Task instructions:
Turn every line of the records below into a JSON list of strings, one string per line, skipping blank lines. Leave the pictures out.

(Records of target positions)
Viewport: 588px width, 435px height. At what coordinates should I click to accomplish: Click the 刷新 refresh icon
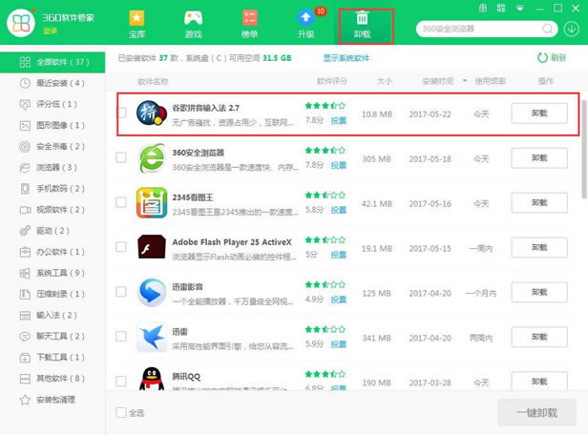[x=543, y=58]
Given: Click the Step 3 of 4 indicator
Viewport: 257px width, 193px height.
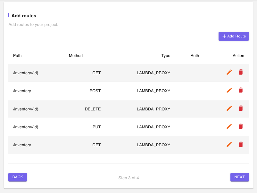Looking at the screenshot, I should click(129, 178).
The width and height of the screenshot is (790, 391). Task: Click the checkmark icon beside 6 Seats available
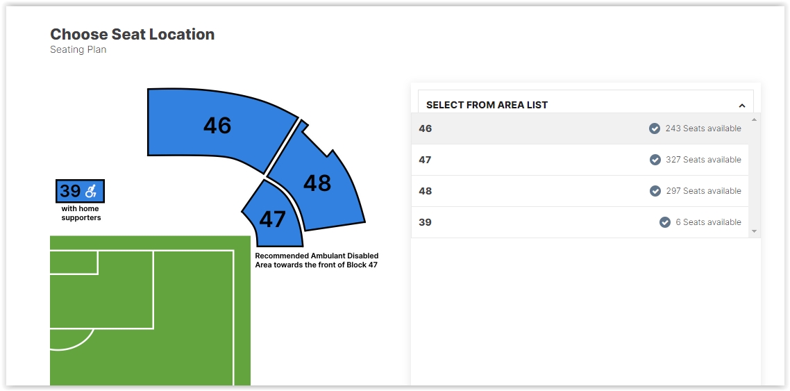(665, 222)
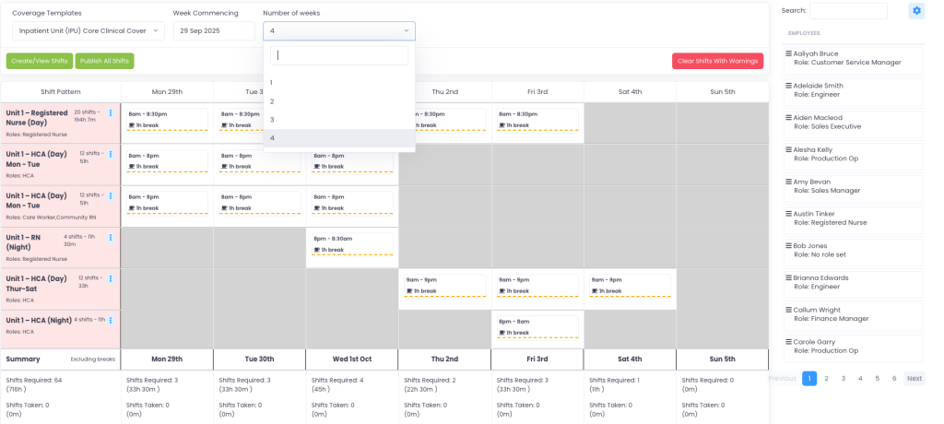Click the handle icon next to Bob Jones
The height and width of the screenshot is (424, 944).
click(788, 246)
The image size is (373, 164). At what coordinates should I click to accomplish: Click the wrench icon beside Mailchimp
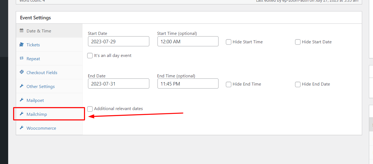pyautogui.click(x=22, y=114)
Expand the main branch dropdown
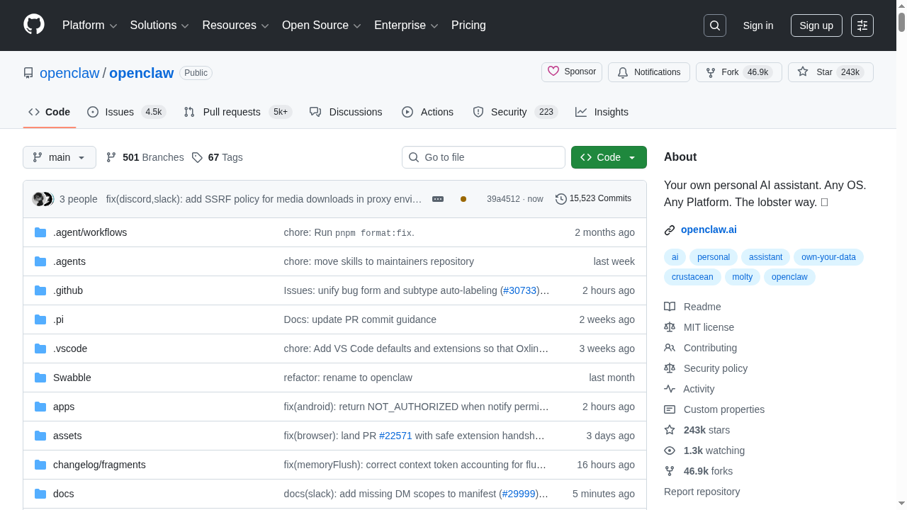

Response for this exercise:
[
  "Viewport: 588px width, 435px height. At what coordinates should I click to accomplish: Click the 刷新 refresh icon",
  "[x=543, y=58]",
  "Given: Click the Step 3 of 4 indicator",
  "Viewport: 257px width, 193px height.",
  "Looking at the screenshot, I should click(129, 178).",
  "The width and height of the screenshot is (790, 391). Task: Click the checkmark icon beside 6 Seats available",
  "(665, 222)",
  "Click the handle icon next to Bob Jones",
  "The height and width of the screenshot is (424, 944).",
  "click(788, 246)",
  "The image size is (373, 164). At what coordinates should I click to accomplish: Click the wrench icon beside Mailchimp",
  "pyautogui.click(x=22, y=114)",
  "Expand the main branch dropdown"
]